In the recently published decision of The People v. Rinehart (Oct. 8, 2014) Case No. C074662, the Third District Court of Appeal considered whether criminal enforcement provisions of the Fish and Game Code addressing suction dredge mining are preempted by federal law. Although the court did not conclude that California’s ban on dredge and suction mining is preempted, the court left open the possibility that it is.
Section 5653 of the Fish and Game Code requires those operating vacuum or suction dredge mining equipment to obtain a permit from the California Department of Fish and Wildlife. A permit may be issued if the Department determines the proposed suction dredge mining “will not be deleterious to fish.”
In 2009, the Governor signed Senate Bill 670, prohibiting the Department from issuing new permits under 5653, and imposing a statewide moratorium on instream suction dredge mining until the Department has undertaken the conditions required by Fish and Game Code section 5653.1. Under that provision, the Department must satisfy numerous requirements, including environmental review of the standing 1994 suction dredge mining regulations, before the moratorium is lifted.
This case began when the District Attorney of Plumas County filed a criminal complaint against Defendant Rinehart alleging that he violated Fish and Game Code section 5653 by operating suction dredge mining equipment in waters closed to that type of equipment. Rinehart demurred to the complaint and argued that Fish and Game Code sections 5653 and 5653.1 operated together to create a de facto ban on suction dredge mining in California. Rinehart reasoned that this de facto ban was an unconstitutional interference with his federally-protected mining rights under the Mining Act of 1872. The trial court overruled the demurrer, holding that Fish and Game Codes sections 5653 and 5653.1 were not preempted by federal law. The trial court thereafter convicted Rinehart for possessing and using vacuum and suction dredge equipment without a permit. Rinehart appealed.
The Court of Appeal reversed and remanded the case to the trial court for further consideration of the preemption issue. In an opinion authored by Justice Hull, the court explained the constitutional principles at play, noting that Congress has authority over the regulation of federal lands under the United States Constitution Property Clause. But not all state regulation of federal land is preempted under the Property Clause.
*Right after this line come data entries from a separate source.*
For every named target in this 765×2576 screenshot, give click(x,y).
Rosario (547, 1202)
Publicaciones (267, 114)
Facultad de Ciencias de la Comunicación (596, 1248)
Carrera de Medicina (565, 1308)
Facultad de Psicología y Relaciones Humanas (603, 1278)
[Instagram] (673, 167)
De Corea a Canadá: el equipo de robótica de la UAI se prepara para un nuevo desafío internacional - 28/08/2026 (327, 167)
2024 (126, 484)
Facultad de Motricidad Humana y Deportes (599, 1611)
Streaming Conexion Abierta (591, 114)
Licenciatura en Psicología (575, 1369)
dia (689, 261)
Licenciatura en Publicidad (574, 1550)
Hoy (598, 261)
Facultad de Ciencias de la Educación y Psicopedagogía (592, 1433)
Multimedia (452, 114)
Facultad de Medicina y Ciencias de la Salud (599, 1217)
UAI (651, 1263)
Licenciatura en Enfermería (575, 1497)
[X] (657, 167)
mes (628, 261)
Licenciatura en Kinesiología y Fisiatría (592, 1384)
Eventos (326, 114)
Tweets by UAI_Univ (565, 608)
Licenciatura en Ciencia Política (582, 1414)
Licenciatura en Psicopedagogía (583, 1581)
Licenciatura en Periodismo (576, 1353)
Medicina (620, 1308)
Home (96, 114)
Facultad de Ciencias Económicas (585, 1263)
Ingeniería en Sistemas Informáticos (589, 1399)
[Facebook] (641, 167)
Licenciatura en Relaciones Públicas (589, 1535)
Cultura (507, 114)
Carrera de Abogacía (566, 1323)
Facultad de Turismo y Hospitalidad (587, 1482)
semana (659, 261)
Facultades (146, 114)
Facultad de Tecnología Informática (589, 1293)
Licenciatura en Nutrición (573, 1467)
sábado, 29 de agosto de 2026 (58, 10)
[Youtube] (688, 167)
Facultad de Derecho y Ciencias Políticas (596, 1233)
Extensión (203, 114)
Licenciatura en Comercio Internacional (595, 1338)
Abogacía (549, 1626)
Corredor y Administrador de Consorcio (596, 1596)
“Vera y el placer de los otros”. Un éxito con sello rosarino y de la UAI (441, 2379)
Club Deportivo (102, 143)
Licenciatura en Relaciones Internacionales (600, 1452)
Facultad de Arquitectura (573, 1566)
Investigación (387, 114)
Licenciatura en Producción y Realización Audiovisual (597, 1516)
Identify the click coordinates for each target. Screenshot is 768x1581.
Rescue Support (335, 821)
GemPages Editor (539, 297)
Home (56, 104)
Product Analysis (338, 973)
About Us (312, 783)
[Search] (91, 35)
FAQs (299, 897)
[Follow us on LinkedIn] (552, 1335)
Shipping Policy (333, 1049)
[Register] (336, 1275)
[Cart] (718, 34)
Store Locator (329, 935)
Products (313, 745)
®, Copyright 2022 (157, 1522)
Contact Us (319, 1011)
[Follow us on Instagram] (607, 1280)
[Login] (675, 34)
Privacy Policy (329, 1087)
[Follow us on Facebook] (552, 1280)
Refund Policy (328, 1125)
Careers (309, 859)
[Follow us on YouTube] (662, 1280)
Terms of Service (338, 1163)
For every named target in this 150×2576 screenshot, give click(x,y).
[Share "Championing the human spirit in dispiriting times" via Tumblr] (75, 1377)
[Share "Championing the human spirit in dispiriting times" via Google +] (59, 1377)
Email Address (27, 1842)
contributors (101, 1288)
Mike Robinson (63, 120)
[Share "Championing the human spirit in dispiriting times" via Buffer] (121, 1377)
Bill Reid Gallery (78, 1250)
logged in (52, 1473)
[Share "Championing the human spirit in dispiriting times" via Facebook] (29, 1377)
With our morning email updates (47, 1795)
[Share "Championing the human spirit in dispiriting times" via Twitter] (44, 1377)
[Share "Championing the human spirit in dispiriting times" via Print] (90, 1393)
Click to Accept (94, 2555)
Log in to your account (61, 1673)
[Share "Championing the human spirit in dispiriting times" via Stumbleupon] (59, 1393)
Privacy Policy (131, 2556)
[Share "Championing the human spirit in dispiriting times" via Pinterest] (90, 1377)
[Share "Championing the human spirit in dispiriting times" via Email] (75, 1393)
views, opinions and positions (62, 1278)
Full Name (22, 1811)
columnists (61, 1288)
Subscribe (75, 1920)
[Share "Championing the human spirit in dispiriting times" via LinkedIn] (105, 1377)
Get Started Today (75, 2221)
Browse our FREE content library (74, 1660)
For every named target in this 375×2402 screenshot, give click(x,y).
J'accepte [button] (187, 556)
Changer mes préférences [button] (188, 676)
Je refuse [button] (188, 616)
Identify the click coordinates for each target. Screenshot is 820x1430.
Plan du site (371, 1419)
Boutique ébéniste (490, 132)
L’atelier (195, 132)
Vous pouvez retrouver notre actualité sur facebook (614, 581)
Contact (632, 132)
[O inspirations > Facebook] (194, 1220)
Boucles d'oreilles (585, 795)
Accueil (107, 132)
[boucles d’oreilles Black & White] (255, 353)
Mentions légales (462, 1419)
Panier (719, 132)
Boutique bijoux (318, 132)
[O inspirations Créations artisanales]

States are free to enforce state criminal and civil law on federal lands so long as the state law does not conflict with the “operation or objectives of federal law.” In this case, the Mining Act of 1872 sets forth the federal government’s stance on mining and mineral exploration on federal land. The act encourages surveying and mining for valuable minerals, and if a private citizen perfects a claim in compliance with the act, the claimant secures exclusive right of possession (but not title) and use of the claim.
The Court of Appeal concluded that the factual record before it insufficient to reach a decision. Instead, the court identified two discrete issues for the trial court to address on remand: (1) Does Fish and Game Code section 5653.1 operate to prohibit the issuance of permits required by section 5653; and if so, (2) does this prohibition on dredge mining permits render the defendant’s exercise of federal mining rights impracticable? Although the court remanded the issue to the trial court for further consideration, the decision nevertheless represents a considerable victory for proponents of dredge mining in the state.